There was a time when audiences were wet dishrags in the hands of movies that featured pretty women who died so that the men who loved them might learn what living life to its fullest was all about. It was a long, glorious era of weeping unashamedly, an era made for Bette Davis eyes. And it peaked in 1970 with Love Story, a romantic tragedy so definitively, effectively blubberific that deathless lines of Love Story dialogue linger in the memory still.
Other pale beauties have coughed and expired since Ali MacGraw lay radiantly pallid — just last year, Winona Ryder fought and lost a highly publicized battle with nausea-inducing heart trouble in Autumn in New York — but in the past three decades, inoculated moviegoers have developed such a tough resistance to old-fashioned dying-girl weepies that only fools rush in where even ER fears to tread.
Sweet November rushes rather than treads. Back in 1968, when the original was released in the full flush of the concurrent sexual and Carnaby Street revolutions, romantics might more readily have embraced a movie about a kooky, liberated Brooklyn chick (played by Sandy Dennis) who volunteers to cure a workaholic British businessman (played by Anthony Newley) by serving as his therapist/lover for a month, only to have him fall in love with her while she turns out to be hiding a mysterious, terminal ailment.
But remade today under the same title and starring Charlize Theron and Keanu Reeves, the movie is a very low-grade romantic drama indeed, a love story with all the life-and-death intensity of a heat rash. A woman so coyly mysterious about herself that she can’t tell the man who shares her bed about her medicine cabinet jammed with pills is a woman out of date with advances in therapy of the past 30 years. A man who doesn’t ask why the woman whose bed he shares disappears for long locked-door sessions in the bathroom is a man in need of his own subscription to O, The Oprah Magazine. Why should we care about two such emotional ostriches?

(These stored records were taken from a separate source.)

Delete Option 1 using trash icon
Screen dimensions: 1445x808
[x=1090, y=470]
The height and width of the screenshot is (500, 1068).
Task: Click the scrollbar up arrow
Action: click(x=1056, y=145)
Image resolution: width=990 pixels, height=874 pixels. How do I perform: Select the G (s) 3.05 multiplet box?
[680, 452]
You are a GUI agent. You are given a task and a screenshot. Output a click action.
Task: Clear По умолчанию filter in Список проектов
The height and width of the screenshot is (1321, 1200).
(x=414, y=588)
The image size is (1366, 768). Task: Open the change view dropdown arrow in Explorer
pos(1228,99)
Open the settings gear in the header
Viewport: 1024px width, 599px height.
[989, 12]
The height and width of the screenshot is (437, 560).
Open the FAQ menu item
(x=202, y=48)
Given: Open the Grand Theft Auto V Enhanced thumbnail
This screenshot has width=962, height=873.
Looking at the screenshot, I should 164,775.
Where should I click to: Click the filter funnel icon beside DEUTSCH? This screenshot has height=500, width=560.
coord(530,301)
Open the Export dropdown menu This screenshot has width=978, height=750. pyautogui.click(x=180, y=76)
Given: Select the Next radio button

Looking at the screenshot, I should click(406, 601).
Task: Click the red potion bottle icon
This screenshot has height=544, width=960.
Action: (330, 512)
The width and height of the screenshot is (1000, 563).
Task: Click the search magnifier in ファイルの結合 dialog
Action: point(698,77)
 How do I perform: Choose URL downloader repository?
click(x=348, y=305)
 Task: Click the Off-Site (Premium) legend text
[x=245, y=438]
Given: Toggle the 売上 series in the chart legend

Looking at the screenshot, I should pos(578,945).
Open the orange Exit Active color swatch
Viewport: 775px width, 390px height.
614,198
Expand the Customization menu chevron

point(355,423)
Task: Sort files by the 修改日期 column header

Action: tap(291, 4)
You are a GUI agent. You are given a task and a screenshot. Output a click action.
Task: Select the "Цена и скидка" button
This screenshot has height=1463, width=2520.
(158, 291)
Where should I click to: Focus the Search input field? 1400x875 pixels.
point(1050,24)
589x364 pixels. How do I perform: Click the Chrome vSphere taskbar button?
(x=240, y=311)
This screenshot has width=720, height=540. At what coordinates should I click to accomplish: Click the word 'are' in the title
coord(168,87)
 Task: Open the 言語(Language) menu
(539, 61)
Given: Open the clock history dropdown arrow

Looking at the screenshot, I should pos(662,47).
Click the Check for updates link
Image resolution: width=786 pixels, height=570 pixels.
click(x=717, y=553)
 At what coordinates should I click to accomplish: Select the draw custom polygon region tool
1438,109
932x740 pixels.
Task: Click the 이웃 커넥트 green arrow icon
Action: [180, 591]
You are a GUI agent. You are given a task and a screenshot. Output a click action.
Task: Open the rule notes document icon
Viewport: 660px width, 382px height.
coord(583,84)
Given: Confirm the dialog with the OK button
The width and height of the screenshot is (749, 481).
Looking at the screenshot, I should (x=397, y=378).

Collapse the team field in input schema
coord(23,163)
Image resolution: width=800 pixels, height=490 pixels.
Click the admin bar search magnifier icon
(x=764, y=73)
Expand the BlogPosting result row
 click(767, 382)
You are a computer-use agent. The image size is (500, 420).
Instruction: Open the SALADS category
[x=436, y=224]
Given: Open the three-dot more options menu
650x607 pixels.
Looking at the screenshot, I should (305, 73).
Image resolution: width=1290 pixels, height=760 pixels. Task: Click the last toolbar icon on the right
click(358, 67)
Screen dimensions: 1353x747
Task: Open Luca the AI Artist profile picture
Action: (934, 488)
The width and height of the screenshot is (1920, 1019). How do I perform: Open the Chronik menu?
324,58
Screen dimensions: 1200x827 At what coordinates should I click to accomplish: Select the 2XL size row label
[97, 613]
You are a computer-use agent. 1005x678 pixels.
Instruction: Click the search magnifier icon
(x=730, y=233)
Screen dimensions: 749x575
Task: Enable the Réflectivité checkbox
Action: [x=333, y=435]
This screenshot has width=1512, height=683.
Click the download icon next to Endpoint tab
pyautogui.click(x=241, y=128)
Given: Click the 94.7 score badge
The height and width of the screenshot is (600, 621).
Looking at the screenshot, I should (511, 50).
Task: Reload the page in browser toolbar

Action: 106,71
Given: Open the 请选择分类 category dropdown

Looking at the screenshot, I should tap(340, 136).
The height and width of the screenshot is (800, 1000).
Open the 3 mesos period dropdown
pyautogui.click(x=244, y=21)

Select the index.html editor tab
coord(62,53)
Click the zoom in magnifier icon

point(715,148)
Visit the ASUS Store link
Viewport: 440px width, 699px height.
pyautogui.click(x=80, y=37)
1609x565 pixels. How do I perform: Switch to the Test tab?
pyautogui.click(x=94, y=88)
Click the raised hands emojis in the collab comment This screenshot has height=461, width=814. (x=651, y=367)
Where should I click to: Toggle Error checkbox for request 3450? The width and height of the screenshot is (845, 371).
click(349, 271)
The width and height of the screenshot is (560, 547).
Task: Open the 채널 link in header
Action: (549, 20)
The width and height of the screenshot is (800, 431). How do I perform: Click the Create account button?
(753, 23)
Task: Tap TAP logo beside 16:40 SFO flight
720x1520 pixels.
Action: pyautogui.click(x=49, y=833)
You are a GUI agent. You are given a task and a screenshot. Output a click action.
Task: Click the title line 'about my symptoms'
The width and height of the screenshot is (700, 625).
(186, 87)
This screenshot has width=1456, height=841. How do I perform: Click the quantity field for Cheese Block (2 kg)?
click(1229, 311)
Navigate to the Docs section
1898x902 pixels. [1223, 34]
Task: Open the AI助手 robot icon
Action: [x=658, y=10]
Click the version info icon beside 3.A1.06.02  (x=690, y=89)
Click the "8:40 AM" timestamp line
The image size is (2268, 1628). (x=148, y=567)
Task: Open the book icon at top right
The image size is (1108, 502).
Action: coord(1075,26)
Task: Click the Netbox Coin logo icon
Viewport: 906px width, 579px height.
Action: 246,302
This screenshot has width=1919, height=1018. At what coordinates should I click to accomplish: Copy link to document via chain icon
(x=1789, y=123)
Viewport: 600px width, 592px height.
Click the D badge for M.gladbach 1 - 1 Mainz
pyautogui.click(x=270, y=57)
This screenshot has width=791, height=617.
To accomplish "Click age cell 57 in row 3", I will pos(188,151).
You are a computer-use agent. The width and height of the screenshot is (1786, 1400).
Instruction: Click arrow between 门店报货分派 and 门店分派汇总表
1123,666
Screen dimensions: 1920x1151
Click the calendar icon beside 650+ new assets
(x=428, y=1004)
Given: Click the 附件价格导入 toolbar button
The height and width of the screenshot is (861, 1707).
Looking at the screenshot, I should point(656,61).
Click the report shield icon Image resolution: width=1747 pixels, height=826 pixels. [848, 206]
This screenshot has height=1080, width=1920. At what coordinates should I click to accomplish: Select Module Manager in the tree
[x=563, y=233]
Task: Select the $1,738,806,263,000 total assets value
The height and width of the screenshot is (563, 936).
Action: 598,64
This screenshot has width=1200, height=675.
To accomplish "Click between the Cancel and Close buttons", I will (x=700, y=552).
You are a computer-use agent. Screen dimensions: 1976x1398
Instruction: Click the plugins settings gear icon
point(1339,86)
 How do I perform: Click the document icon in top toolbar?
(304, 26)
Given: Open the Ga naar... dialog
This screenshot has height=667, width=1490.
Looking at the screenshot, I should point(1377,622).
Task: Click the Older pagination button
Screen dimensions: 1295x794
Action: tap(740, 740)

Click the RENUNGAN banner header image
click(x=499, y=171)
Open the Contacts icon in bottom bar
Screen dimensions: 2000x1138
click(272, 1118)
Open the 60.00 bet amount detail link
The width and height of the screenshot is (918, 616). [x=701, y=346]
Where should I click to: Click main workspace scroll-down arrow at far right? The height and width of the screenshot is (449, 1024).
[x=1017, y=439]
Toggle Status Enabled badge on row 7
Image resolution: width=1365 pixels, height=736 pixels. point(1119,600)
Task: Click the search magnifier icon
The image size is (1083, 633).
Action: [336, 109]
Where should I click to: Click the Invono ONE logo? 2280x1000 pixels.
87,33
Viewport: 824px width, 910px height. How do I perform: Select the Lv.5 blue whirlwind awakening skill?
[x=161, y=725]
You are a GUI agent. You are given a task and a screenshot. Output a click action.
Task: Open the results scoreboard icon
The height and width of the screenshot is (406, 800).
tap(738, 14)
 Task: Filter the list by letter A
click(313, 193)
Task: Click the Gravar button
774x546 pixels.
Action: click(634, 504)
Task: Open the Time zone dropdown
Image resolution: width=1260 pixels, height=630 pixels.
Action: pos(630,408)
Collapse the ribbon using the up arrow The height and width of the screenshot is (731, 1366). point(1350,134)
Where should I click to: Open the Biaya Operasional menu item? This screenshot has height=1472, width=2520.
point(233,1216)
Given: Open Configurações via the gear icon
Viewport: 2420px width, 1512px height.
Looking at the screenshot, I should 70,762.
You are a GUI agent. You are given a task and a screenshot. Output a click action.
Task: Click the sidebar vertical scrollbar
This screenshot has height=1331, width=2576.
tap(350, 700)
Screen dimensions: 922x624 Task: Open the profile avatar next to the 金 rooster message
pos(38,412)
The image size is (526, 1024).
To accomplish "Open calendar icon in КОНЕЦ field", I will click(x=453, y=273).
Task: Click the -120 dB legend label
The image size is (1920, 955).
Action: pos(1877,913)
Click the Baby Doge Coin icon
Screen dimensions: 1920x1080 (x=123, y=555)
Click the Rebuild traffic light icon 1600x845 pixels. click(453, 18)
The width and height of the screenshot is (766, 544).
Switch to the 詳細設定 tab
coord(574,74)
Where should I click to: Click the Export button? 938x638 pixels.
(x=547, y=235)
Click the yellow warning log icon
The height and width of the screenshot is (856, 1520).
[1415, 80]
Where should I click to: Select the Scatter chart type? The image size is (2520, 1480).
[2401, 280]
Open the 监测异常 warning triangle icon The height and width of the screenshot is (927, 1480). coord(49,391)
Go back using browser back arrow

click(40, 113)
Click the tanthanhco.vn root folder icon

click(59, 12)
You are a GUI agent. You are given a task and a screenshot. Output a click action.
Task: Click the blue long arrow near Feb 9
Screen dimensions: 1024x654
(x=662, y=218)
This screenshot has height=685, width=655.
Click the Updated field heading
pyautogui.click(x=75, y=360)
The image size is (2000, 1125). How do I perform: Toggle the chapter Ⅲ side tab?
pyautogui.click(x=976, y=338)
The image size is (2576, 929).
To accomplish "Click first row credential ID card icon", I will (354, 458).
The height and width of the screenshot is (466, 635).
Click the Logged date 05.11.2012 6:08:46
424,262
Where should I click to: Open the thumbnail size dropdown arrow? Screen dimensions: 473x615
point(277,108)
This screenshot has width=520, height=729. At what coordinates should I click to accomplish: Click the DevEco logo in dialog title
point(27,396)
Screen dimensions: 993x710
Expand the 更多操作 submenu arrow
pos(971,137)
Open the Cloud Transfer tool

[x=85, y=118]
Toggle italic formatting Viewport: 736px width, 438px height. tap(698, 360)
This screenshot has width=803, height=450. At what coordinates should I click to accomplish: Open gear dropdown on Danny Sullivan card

Then again, this new Sweet November, directed by Pat O’Connor (Circle of Friends) with a firm conviction that there’s nothing in life that can’t be fixed by a little nice decor, is one of those rare, addled remakes that doesn’t have the spectre of a perfectly good original with which to contend: The original was pretty awful too, with Dennis in full, exhausting madcappery and Newley overreacting like a Gilbert and Sullivan player. This pointless update is just … a product, an arrangement of photogenic stars in a structure approximating a three-act tragedy. It’s a brochure for shimmery, freebirdy San Francisco (to which the story has been transported), with its fresh, swoopy vistas of possibility and fellowship; it’s a calling card for attractive production and costume design. It’s meant not to sell classic melodramatic pathos or cleansing tragedy or the mysterious, life-altering process of falling in love, but to sell the stars themselves.
And as stars, Reeves and Theron are no more, and no less than Dennis and Newley were — celebrities of their time, making the gestures and saying the words of unlikely lovers Nelson Moss and Sara Deever. Because it’s 2001, Nelson’s self-centered workaholism as an egotistical adman is symbolized by his aggressive cell-phone use, and his moment of enlightenment occurs, with no premium on subtlety, when he realizes that, unlike his less evolved business partner (Ally McBeal‘s Greg Germann), he doesn’t want to take a killer job with an agency biggie (Frank Langella) who’s witheringly rude to a waitress. Because it’s 2001, Sara is not only a vegetarian, but also a PETA pinup girl who rescues animals in danger.
Then again, because it’s 2001, Sara’s protective downstairs neighbor isn’t played by a doughy Theodore Bikel as a politically active sign painter, as he was in the original, but rather by Jason Isaacs as the answer to a modern single girl’s dreams: He’s a wise, adorable gay guy. (This one happens to be an adman by day, a fetching drag queen by night, and he’s got a nice boyfriend.) Rupert Everett has permanent first dibs on the job, but Isaacs, once the sexy villainous heart of The Patriot, is now the sexy angelic heart of a movie that otherwise proceeds without one.
I know I’ve been hard on Reeves in the past because of that frustrating, flat affect of his, the way he often seems trapped (as Sara describes Nelson) ”in a box.” Well, here it’s the movie itself that’s boxed in, and nothing Reeves and Theron do makes much difference. And if Sweet November can’t convince us that it matters whether Sara lets Nelson stay with her beyond November, why refill this expired prescription?